## [SOURCE TEXT]
There's certain times a day (when) they have to force people on with a stick 'cause the train carriages are so rammed full of people.
Pete: I mean you can see why it happens, as in, you can see why people think they can get away with it.
Chris: Oh yeah, you're like that and your arms like that or that. You can't move- - Pete: And you can't scare-
Chris: Someone with a sneaky hand can just come up, touch you from the other side of the carriage
and you won't know where their arm's coming from - who did it.
Because you're surrounded by about 50 people.
Pete: Mr. Tickle. (horrified music) -Mr. Tickle.
In 2019 it's his little kick, his little hustle.
Takes on a little bit of a dark edge, I would say.
Chris: Defamation against Mr. Tickle.
Pete: He's got long arms for a reason, I'm not having it.
But to pay for your train ticket, what do you need, Chris?
Chris: Lots of money - cash! (Pete: Dirty cash.)
Japan is a cash-based society.
Do bring lots of cash,
most people in Japan do carry about 500 dollars worth of cash on them.
Pete: If I go like this, can you make money rain down on my camera? (pshoo sound fx)
Chris: When it comes to editing this video I'll decide whether or not that sequence warranties
an overlay of cash raining down upon you.
Pete: Ah! I'm covered in yen. (Chris couldn't even bother making it into yen bills smh)
Chris: Many of the times I've arrived somewhere, tried to pay with the card and
not been able to.
You should always have at least two hundred dollars on you anytime.
If you run out of cash,
Go to a convenience store. Don't go to a bank. Don't go looking for banks. Lots of banks in Japan
don't take MasterCard or Visa. Just go to a 7-Eleven. Yeah, and those ATMs always do work. No biggie.
There was a problem when the tsunami hit - a lot of cash got swept away with the houses, right.
Because entire houses, entire towns
got washed away by the tsunami.
And a lot of went with it as well.
People keep their cash in the house under their bed
And it kind of shows you the vulnerability of having cash, to some extent.
But yeah I just can't believe people carry $500 around with them.
A pickpocket's dream.
But luckily Japan doesn't really have any pickpockets, I very rarely hear about it.
Pete: Not really, no.
Chris: You can be safe.
The first day in Japan, ever, I had ramen with my friends - Dan, he showed me around. (loud slurping)
And yeah, everyone was slurping noodles.
Pete: Just a big ol' slurp. It works, it cools down noodles.
Chris: Yeah you gotta go (slurp) like that-
But, that's what it's like if you go to a ramen shop anywhere.
It's okay to slurp. If you don't slurp, you'll find it's actually a little bit tricky to eat ramen noodles.
Pete: Usually you find yourself kind of just, kind of, scooping them in (and I'm terrible with chopsticks),
Just getting them, (full mouth of noodles) into my mouth.
It's worse if anything.
And let's not forget that once you finish your noodles,
Tipping. - Chris: Tipping in Japan tipping hasn't been invented. It's brilliant.
It means you can actually go out for a reasonably priced meal.
If you do do it,
it's just a little bit awkward and people will be like "Why you tipping me?", "What's going on?"
It just kinda makes them feel uncomfortable because it feels like you're judging their service quality.
In Japan, people have to give 110 percent every day at work about what they're doing
Maybe they're a train driver, maybe they work at a restaurant, maybe they're flying a plane,
and I don't know why those are the three professions that came to mind.

## [EXERCISE AIM]
Please list every job Chris names in the Japan travel transcript as examples of people who give 110 percent at work.

## [GIVEN MATERIAL]
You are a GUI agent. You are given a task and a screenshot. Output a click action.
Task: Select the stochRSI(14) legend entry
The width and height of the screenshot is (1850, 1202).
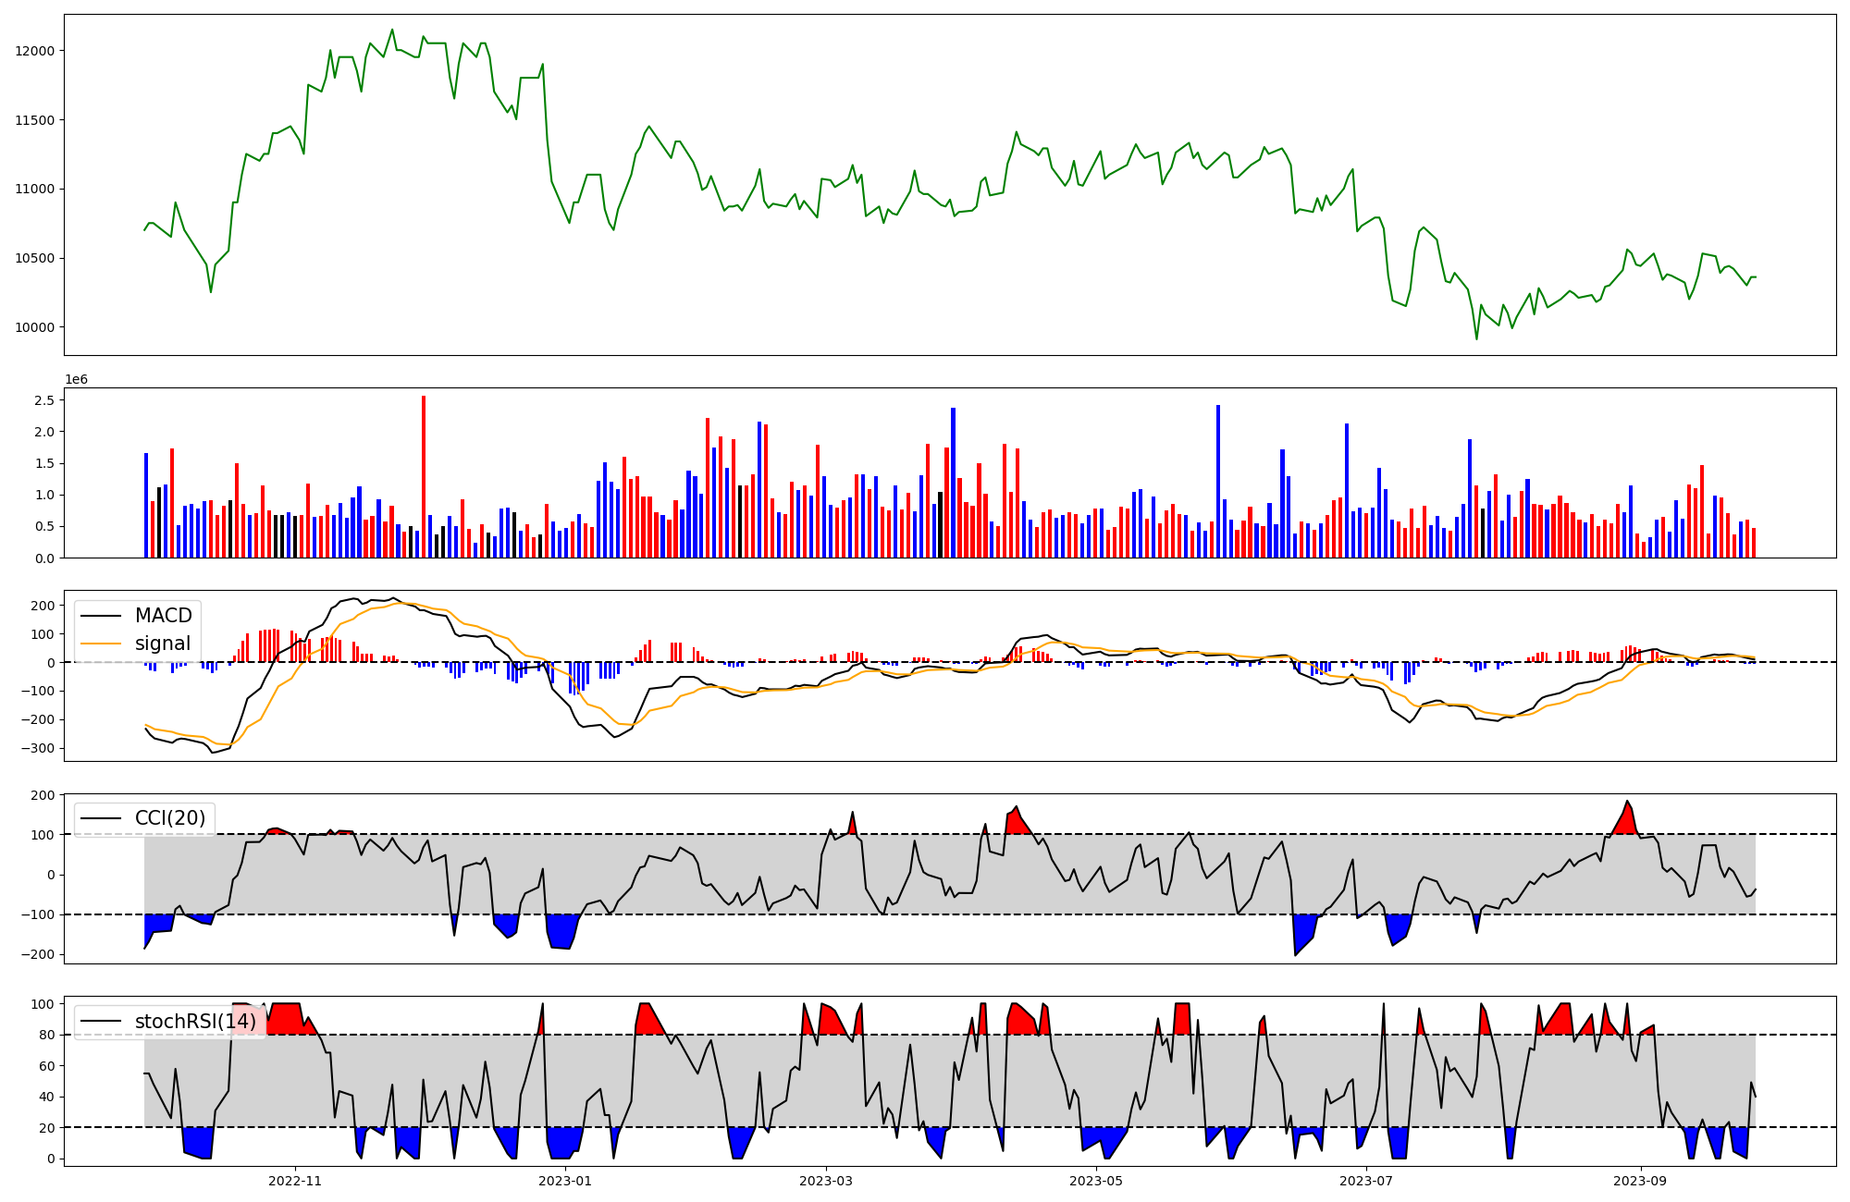[194, 1022]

## [SOLUTION]
- Train driver
- Working at a restaurant
- Flying a plane